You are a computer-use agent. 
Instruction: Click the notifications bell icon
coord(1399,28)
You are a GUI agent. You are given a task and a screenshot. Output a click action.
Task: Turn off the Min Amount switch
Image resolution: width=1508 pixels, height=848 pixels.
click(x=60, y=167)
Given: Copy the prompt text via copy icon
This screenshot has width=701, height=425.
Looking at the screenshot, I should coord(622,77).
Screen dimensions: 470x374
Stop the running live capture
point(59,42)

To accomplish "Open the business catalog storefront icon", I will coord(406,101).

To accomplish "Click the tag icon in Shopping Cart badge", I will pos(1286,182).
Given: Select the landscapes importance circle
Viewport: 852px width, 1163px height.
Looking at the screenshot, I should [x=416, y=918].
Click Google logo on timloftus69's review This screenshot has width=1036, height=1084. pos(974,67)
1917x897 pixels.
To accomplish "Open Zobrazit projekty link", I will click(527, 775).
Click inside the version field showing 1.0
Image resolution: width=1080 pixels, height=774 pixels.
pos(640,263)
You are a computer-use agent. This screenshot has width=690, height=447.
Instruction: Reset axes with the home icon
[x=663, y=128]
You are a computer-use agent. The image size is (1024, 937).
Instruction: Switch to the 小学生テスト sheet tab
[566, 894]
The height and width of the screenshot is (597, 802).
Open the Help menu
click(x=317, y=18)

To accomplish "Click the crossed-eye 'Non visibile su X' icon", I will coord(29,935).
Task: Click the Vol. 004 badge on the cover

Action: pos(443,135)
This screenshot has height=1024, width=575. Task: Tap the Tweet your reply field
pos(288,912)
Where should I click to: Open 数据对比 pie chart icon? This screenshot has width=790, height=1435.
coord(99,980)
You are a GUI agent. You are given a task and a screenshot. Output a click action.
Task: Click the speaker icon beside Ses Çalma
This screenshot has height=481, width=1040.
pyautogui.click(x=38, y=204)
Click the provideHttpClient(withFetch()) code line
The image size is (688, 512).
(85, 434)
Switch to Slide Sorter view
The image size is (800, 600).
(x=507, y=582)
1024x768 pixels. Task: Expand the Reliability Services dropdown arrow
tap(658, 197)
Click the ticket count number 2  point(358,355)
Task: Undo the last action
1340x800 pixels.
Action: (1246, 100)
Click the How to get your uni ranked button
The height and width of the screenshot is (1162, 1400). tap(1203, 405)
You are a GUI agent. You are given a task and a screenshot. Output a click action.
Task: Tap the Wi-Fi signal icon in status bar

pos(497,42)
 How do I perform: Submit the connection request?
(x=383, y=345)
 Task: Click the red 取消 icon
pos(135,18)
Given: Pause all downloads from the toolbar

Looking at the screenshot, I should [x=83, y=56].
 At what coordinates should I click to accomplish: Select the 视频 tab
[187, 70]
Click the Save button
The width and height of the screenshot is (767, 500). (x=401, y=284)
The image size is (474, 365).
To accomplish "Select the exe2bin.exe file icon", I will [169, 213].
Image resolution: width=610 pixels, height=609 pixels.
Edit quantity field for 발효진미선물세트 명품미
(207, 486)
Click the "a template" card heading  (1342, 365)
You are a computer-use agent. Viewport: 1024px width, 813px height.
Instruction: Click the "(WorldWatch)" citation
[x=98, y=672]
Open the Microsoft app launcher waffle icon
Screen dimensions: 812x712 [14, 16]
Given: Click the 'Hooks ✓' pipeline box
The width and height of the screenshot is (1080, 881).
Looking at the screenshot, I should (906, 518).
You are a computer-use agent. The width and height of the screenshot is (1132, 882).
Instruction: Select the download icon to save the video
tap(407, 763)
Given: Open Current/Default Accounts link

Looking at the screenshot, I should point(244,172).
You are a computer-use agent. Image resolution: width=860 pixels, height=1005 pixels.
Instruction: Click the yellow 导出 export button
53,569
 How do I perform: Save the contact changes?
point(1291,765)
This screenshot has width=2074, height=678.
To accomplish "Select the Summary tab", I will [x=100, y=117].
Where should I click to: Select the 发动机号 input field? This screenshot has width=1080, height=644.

----

> _Instructions to follow_: Return a word-for-word copy of the lines above from the one holding "Instruction: Select the" through the one holding "This screenshot has width=2074, height=678.", with both of them included and nothing besides.

> _Exercise output_:
Instruction: Select the download icon to save the video
tap(407, 763)
Given: Open Current/Default Accounts link

Looking at the screenshot, I should point(244,172).
You are a computer-use agent. Image resolution: width=860 pixels, height=1005 pixels.
Instruction: Click the yellow 导出 export button
53,569
 How do I perform: Save the contact changes?
point(1291,765)
This screenshot has width=2074, height=678.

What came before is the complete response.